しかし、もともと言語形態、発音形態が異なるわけで、その表記が問題になる。

「アメリカ」は、当初「メリケン」と呼ばれていた。
アメリカンという発音がそのように聞こえたからである。
その後、アルファベット表記の対応で、「アメリカ」が定着し、今日に至っている。

「ジュリオ・チェザーレ」Giulio Cesare.という人物をご存知だろうか。
ほとんどの人は初耳だろう。
では「ジュリアス・シーザー」Julius Caesar.はどうであろうか。
こちらは有名なローマ皇帝である。
が、実は同一人物なのだ。
前者はイタリア語としての読みであり、後者は英語としての読みである。
そしてまた「ユリウス・カエサル」という読み方も存在する。

現代ではわが国は国際=英米を中心として動いており、英語の影響が大きい。
しかし、各国の言葉は、必ずしも英語とも一致していない。
外来語は、必ずしも英米のみではないのだ。

昨今、外来語の見直しが始まっている。
安易なカタカナ表記をやめて、漢字にしようというものだ。
例えばコンピュータなら電子計算機だ。
バリアフリーは障害除去だという。
もちろん、定着していない漢字言葉には違和感も多い。
また、人物、地名などの固有名詞には、漢字表記は当てはまらない。

ここで問題がある。
既に定着した外来語を、変更すべきかということだ。
先の例の「ジュリアス・シーザー」を、「ジュリオ・チェザーレ」とすべきかどうか。
まず、知名度が違う。
また、アイウエオ順に並べた場合の序列が変ってしまうし、検索する場合の入力文字も異なるのである。

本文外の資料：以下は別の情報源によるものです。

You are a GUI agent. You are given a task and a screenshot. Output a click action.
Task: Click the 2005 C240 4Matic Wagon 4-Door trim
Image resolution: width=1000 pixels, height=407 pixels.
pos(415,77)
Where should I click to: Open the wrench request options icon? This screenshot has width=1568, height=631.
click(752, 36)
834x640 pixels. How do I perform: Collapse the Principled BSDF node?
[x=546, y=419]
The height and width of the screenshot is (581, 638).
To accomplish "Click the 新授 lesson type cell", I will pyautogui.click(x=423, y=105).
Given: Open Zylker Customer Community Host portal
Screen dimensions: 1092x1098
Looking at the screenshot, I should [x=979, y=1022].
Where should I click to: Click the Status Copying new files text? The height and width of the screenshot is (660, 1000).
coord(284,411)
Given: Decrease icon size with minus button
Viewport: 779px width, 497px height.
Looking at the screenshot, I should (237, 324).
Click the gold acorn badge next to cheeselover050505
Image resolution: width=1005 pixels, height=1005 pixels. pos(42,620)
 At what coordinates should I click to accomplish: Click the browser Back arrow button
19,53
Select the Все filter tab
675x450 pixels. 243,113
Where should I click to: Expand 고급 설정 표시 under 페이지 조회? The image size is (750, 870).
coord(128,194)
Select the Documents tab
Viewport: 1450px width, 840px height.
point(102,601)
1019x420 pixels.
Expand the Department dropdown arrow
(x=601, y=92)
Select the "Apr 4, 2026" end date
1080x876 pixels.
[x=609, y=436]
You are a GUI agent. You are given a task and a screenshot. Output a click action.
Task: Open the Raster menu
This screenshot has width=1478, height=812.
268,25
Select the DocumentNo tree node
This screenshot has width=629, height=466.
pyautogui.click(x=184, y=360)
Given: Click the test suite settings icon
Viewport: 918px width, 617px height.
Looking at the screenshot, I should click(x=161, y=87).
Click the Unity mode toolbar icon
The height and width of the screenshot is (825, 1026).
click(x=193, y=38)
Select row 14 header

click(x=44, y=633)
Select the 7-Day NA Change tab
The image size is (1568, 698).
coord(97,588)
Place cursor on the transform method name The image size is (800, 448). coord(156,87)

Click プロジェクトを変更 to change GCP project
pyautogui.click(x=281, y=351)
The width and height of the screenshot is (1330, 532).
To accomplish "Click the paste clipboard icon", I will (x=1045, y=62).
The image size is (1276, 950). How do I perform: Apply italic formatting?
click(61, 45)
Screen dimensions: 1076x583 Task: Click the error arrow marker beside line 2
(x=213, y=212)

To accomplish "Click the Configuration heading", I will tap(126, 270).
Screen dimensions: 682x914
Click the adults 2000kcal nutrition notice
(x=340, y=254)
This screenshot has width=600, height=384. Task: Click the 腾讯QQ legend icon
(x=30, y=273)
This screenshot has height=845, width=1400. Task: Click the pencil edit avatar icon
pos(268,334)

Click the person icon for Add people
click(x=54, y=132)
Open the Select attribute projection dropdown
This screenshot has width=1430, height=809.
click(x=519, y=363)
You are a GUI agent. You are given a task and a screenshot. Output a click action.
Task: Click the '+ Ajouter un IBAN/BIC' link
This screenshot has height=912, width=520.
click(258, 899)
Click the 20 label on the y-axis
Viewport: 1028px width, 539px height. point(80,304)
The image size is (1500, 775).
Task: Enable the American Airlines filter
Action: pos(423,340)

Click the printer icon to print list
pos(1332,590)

「アジア」と「エイシア」は同じアルファベット表記(Asia)でもある。

知名度の高い単語や既に定着したものは問題がないのだが、新たに出てきた名称は困ってしまう。
アルファベットを見て訳す。発音記号を見る。
どれが正しいのであろうか。

私の結論は、アルファベット表記だ。
ある意味逃避策でもあるが、安易に決定することによって、誤った表記を拡散するよりはましである。
そして理解するサイドとしては、カタカナになっていて読みやすいということに満足せず、原文がどうなっているかを心がけるべきではなかろうか。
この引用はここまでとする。